Although HIF-1 inhibition by hyperglycaemia has been shown in several studies, paradoxically, the activation of HIF-1 signalling by high glucose through a carbohydrate response element binding protein-mediated mechanism has been reported in glomerular mesangial cells, indicating a cell context-specific regulation of HIF-1 in diabetes [19].

Besides hyperglycaemia, hyperlipidaemia is a common feature of type 2 diabetes. During hypoxia in cardiomyocytes, high levels of fatty acids (palmitate or oleate) have been shown to inhibit succinate generation from glycolysis, which, in turn, represses HIF-1 activation by facilitating the PHD-dependent degradation of HIF-1α [14]. Whether this mechanism is specific for cardiomyocytes needs to be determined, since in most cells glycolysis is activated in diabetes. Metabolites from the citric acid cycle have been shown to regulate PHD and other 2-oxoglutarate-dependent enzymes; their potential role in mediating the dysregulation of HIF in diabetes warrants further investigation.

Accumulating evidence suggests that hypoxia and inappropriate responses to hypoxia due to dysregulated HIF-1 signalling are important pathogenic factors, occurring both in tissues central for the development of diabetes (pancreatic beta cells and adipose tissue) and in tissues susceptible to diabetes complications (nerves, retina, heart, blood vessels, kidney and wounds).

As discussed above, hypoxia and impaired adaptive responses to hypoxia secondary to insufficient HIF-1 activation in diabetic tissues are fundamental pathogenic factors for the development of diabetes and diabetes complications. Therefore, strategies designed to increase HIF-1 signalling could lead to promising therapies for the treatment of diabetes and its complications.

Pharmacological induction of HIF-1 promotes wound healing in experimental diabetes models [11, 20, 21]. Recent preclinical studies in diabetic animal models have shown that PHD inhibition can also prevent the progression of diabetic nephropathy [8, 27] and atherosclerosis [29], protect the ischaemic heart [14, 51] and peripheral neuron [52], and improve cognitive function [53]. Some studies also show that PHD inhibition is beneficial for the prevention and treatment of obesity and metabolic disorders [35, 36] and for improving beta cell function [37].

The prolyl hydroxylase inhibitor (HIF-PH inhibitor) roxadustat (FG-4592) has recently been approved for the treatment of anaemia caused by chronic kidney disease [54] and several other HIF stabilisers are undergoing clinical trials. However, the clinical therapeutic effects of PHD inhibitors on diabetes and diabetes complications needs further investigation.

While topical application of HIF inducers for diabetic foot ulcer has only minimal systemic effects, further mechanistic and translational research is required to identify the right dose, temporal window and tissue-specific application for systemic use of HIF inducers to minimise potential side effects. More efforts to decipher the regulation of HIF-1 signalling in diabetes may provide novel and more specific therapeutic targets as well as efficient biomarkers for the identification of individuals who are most likely to benefit from HIF-targeting therapy.

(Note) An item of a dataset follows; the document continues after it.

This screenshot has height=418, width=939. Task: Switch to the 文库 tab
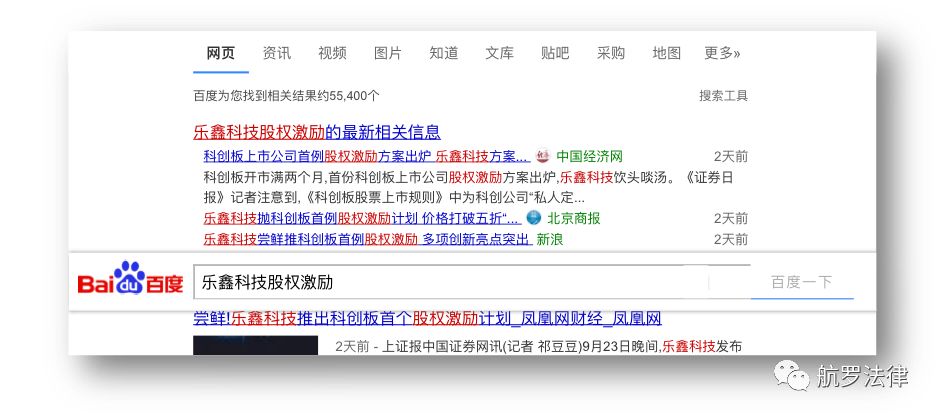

Diabetic tissues are hypoxic; however, adaptive responses to hypoxia are impaired due to the dysregulation of HIF-1 signalling in diabetes. This contributes to the progression of diabetes and its complications, which can potentially be prevented or treated by modulating HIF-1 expression or activity (Fig. 2). Further mechanistic, translational and clinical research is warranted to identify specific and efficient hypoxia- or HIF-targeting therapies for diabetes and its complications. A summary of the main points of this review can be found in the text box ‘Take-home messages’.

This is an emerging field with contributions from many research groups. Due to space limits, we regret that it has not been possible to cite all relevant publications in this review.